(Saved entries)
--- START ---

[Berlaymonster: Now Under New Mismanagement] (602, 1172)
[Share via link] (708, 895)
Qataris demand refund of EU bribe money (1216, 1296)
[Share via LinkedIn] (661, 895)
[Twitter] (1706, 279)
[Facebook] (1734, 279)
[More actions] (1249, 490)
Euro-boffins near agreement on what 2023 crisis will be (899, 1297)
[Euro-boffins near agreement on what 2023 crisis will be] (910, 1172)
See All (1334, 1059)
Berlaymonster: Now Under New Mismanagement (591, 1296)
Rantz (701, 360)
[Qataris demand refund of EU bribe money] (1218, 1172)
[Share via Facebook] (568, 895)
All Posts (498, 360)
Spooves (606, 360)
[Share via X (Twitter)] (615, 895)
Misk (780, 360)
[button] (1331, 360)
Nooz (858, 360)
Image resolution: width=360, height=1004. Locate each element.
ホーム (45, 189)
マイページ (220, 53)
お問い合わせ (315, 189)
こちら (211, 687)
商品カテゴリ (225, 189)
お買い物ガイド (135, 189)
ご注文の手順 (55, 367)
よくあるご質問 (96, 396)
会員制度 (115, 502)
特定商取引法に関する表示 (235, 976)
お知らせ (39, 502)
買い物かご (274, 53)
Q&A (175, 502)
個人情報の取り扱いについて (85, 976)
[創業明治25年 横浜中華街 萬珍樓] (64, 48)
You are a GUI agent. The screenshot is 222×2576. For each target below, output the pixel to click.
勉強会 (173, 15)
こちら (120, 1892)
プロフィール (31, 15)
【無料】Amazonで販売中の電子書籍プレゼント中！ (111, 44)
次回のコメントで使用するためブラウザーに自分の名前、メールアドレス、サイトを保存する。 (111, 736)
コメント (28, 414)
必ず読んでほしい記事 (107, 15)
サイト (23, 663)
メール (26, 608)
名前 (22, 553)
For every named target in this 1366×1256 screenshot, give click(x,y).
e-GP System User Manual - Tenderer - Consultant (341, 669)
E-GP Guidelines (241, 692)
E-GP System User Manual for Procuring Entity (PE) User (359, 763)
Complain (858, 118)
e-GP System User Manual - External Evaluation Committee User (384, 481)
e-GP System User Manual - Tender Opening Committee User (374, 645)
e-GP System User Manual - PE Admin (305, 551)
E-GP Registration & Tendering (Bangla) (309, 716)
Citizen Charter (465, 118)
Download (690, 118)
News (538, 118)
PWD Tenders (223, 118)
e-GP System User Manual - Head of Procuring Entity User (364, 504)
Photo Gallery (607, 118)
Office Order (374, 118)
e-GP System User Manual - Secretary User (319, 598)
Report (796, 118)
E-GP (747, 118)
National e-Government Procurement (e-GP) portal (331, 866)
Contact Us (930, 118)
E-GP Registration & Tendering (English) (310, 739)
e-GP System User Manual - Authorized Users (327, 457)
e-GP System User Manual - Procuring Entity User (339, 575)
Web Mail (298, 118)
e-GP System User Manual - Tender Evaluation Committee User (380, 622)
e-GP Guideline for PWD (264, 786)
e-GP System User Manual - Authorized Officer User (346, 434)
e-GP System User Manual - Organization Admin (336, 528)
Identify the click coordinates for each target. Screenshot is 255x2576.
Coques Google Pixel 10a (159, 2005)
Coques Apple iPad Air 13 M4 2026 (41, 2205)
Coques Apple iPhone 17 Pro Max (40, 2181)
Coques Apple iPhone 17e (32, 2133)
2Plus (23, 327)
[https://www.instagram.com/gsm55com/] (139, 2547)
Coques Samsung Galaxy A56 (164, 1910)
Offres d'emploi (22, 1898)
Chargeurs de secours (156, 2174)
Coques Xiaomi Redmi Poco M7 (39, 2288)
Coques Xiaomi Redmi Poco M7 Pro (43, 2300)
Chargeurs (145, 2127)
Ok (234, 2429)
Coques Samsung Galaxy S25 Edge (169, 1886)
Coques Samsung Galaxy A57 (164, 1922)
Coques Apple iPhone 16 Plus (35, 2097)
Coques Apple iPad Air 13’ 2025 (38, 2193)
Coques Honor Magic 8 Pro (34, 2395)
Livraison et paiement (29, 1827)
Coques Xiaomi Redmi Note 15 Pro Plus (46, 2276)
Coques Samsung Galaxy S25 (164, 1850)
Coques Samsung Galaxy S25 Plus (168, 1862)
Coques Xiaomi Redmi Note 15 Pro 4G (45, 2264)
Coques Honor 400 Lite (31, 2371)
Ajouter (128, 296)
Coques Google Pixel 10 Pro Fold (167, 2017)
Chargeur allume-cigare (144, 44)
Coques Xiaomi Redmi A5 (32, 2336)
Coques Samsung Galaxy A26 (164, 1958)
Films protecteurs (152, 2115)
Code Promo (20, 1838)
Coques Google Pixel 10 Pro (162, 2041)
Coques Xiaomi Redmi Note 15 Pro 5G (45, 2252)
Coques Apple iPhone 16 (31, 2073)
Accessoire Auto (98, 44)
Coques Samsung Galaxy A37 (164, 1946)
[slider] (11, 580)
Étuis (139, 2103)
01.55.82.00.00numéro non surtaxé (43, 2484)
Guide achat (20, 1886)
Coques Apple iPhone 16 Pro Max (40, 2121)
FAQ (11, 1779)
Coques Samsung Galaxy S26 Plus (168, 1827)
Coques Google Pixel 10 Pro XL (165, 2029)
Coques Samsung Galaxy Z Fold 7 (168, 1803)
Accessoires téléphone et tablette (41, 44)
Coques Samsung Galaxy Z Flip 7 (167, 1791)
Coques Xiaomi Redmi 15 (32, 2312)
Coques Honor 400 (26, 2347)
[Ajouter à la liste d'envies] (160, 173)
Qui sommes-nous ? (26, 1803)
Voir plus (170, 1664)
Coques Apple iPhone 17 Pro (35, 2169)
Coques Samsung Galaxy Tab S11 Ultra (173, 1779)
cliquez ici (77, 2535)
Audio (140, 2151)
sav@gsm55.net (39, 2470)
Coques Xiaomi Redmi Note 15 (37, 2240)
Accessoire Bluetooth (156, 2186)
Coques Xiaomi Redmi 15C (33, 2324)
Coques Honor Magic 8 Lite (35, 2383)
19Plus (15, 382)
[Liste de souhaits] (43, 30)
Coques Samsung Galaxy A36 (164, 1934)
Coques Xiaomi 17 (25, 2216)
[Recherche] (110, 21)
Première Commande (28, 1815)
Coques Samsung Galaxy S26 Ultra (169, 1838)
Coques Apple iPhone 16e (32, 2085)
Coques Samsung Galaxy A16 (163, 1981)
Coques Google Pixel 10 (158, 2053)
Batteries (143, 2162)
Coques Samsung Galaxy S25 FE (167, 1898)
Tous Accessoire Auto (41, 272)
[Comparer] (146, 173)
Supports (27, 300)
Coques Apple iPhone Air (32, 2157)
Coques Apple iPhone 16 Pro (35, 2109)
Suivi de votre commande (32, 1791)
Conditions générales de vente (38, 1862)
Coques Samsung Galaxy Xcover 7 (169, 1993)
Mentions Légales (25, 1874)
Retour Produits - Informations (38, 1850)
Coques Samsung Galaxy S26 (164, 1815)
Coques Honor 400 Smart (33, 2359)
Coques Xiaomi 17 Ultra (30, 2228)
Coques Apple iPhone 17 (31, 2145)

--- END ---

ASSIGNMENT
Show every line of the data in which the word "Registration" appears.

REPLY
E-GP Registration & Tendering (Bangla) (309, 716)
E-GP Registration & Tendering (English) (310, 739)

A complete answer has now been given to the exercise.